---------- Data to use ----------

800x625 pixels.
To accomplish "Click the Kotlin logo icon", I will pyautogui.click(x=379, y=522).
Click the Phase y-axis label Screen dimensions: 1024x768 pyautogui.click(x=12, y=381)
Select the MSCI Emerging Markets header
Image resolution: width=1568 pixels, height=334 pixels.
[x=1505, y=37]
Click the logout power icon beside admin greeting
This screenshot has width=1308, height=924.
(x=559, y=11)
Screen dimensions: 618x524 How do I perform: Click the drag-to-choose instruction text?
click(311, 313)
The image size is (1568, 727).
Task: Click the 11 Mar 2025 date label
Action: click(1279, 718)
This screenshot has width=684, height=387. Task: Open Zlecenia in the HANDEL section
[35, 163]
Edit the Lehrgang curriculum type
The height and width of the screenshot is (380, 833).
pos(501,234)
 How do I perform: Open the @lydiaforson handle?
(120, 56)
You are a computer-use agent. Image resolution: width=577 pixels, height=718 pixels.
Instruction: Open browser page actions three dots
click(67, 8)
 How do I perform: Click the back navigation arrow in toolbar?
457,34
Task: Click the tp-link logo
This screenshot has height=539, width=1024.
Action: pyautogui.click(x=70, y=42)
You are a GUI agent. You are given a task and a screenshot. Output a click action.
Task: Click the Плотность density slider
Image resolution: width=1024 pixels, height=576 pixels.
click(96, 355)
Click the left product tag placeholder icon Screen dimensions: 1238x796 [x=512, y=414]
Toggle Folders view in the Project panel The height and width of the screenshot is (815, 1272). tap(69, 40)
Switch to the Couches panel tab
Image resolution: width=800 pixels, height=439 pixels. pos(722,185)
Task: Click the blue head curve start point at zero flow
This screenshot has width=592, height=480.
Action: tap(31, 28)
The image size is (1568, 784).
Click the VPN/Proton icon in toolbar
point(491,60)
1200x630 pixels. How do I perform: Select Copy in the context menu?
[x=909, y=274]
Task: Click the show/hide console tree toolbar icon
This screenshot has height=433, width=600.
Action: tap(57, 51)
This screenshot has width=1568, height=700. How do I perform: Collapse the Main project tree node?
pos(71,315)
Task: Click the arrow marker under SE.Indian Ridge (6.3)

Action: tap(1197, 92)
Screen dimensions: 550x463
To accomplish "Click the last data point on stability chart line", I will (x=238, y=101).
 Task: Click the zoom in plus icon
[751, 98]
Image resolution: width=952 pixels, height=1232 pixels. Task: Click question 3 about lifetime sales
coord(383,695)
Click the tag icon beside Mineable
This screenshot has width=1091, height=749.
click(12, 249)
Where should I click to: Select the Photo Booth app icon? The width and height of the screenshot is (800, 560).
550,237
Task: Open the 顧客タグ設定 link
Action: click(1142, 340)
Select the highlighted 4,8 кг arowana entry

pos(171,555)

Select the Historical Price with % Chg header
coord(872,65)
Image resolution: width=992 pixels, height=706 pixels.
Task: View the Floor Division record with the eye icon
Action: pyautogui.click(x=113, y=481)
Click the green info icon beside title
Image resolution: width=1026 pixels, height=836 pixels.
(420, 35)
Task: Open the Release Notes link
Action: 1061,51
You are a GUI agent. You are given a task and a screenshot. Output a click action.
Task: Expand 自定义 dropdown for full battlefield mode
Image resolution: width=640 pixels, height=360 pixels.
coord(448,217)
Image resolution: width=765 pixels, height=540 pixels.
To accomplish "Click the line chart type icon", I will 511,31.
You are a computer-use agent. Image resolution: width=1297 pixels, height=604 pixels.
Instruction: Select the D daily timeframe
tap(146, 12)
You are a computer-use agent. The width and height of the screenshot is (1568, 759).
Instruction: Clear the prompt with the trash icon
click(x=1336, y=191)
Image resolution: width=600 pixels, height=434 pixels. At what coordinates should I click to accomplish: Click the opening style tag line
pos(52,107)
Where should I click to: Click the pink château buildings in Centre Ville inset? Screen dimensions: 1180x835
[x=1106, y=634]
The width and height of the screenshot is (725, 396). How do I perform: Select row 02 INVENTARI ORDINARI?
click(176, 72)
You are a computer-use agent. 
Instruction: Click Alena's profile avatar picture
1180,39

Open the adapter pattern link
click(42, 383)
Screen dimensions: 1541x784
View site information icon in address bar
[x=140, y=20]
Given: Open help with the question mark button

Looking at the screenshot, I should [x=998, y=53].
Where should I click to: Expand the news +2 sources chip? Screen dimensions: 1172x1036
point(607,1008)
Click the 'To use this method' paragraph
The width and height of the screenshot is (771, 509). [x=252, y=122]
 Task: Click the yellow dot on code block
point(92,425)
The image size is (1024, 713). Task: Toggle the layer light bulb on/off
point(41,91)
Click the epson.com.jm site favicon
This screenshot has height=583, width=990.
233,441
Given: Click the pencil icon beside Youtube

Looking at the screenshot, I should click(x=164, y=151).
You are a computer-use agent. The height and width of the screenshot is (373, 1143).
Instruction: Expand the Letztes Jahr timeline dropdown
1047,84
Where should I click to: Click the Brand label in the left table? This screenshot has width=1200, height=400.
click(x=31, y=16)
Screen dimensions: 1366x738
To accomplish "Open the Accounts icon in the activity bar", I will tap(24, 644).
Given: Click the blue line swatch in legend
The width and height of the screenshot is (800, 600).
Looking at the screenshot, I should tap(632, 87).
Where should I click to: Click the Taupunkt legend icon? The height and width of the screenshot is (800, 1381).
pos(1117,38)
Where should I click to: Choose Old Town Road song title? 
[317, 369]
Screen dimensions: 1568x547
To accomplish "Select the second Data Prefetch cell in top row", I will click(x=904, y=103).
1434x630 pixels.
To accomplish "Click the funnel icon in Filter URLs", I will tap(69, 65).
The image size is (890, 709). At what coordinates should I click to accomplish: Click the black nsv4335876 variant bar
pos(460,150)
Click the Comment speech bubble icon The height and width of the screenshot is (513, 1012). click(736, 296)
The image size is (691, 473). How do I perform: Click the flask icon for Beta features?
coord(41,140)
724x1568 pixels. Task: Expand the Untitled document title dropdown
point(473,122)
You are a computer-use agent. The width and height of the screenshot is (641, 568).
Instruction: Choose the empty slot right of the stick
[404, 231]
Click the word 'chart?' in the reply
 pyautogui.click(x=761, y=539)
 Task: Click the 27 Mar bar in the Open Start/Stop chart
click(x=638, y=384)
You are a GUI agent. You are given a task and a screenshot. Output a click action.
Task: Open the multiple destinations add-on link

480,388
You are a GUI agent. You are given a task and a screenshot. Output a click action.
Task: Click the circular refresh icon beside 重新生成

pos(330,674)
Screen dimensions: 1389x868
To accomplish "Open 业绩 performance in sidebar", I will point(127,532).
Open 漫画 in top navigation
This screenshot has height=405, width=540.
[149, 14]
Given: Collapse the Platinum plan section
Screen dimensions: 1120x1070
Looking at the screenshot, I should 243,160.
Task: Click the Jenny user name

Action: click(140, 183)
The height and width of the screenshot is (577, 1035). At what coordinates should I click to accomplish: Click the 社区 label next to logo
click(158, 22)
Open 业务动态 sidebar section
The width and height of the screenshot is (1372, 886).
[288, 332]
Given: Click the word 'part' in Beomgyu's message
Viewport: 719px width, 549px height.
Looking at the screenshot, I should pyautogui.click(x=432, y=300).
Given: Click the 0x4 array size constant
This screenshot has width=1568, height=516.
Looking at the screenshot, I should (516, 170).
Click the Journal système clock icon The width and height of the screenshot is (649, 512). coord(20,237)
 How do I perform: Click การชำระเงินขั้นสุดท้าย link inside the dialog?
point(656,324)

----------

Task instructions →
Filter the records down to the lines that contain the string "blue", and copy those lines.

Response to the task →
Task: Click the blue head curve start point at zero flow
Given: Click the blue line swatch in legend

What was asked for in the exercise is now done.